## Work order
May I have the line containing "TAVOLI (306, 85)" and every line after it through the end of the data, repeated exactly and with no other lines?

(Records from a collection)
=== Begin Enclosure ===
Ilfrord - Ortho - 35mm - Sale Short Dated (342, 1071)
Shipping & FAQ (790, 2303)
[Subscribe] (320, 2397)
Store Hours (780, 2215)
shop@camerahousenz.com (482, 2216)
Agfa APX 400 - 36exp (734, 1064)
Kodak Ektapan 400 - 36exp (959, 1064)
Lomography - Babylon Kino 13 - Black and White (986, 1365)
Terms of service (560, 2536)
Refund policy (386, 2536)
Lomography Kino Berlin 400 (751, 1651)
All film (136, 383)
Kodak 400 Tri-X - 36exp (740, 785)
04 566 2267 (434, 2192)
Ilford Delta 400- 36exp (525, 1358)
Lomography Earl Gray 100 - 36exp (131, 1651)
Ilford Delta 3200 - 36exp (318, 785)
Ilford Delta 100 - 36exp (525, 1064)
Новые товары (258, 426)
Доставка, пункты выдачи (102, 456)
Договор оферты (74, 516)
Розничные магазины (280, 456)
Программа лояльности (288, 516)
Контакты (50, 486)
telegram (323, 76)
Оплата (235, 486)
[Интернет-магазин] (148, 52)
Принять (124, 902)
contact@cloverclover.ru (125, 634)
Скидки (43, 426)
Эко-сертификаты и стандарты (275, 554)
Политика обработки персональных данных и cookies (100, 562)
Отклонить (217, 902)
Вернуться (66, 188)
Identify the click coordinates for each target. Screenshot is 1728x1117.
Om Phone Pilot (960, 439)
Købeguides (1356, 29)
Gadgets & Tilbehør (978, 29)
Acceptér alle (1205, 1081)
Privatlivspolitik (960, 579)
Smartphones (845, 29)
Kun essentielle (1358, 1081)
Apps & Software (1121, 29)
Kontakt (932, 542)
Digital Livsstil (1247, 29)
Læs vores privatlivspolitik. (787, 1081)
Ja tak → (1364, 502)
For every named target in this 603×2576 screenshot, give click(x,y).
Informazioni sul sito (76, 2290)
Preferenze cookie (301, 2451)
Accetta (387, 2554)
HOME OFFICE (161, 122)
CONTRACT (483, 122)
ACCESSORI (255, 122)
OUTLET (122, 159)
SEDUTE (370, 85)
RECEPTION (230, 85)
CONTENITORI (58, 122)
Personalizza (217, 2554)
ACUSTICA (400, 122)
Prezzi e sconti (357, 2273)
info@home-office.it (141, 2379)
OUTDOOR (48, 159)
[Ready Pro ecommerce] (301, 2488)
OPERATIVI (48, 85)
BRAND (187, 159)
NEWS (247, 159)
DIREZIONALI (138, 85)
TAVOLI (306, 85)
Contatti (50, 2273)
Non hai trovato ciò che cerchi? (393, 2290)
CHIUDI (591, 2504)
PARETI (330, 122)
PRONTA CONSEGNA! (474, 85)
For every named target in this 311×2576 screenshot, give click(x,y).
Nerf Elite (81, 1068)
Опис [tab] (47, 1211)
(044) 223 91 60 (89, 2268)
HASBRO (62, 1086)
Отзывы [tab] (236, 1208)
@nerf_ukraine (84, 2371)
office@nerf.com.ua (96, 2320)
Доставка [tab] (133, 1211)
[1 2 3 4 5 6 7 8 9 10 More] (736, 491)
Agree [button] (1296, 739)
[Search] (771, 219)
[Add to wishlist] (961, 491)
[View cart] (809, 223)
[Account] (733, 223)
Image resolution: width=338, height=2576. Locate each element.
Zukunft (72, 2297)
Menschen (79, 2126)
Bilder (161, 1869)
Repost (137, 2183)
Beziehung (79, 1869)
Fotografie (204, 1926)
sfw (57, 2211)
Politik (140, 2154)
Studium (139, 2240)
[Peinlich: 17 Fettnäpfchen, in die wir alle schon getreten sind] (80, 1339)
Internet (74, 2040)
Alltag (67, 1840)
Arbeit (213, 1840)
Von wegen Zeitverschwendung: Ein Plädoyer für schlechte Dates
=== End Enclosure ===
## Solved exercise
TAVOLI (306, 85)
Contatti (50, 2273)
Non hai trovato ciò che cerchi? (393, 2290)
CHIUDI (591, 2504)
PARETI (330, 122)
PRONTA CONSEGNA! (474, 85)
For every named target in this 311×2576 screenshot, give click(x,y).
Nerf Elite (81, 1068)
Опис [tab] (47, 1211)
(044) 223 91 60 (89, 2268)
HASBRO (62, 1086)
Отзывы [tab] (236, 1208)
@nerf_ukraine (84, 2371)
office@nerf.com.ua (96, 2320)
Доставка [tab] (133, 1211)
[1 2 3 4 5 6 7 8 9 10 More] (736, 491)
Agree [button] (1296, 739)
[Search] (771, 219)
[Add to wishlist] (961, 491)
[View cart] (809, 223)
[Account] (733, 223)
Image resolution: width=338, height=2576. Locate each element.
Zukunft (72, 2297)
Menschen (79, 2126)
Bilder (161, 1869)
Repost (137, 2183)
Beziehung (79, 1869)
Fotografie (204, 1926)
sfw (57, 2211)
Politik (140, 2154)
Studium (139, 2240)
[Peinlich: 17 Fettnäpfchen, in die wir alle schon getreten sind] (80, 1339)
Internet (74, 2040)
Alltag (67, 1840)
Arbeit (213, 1840)
Von wegen Zeitverschwendung: Ein Plädoyer für schlechte Dates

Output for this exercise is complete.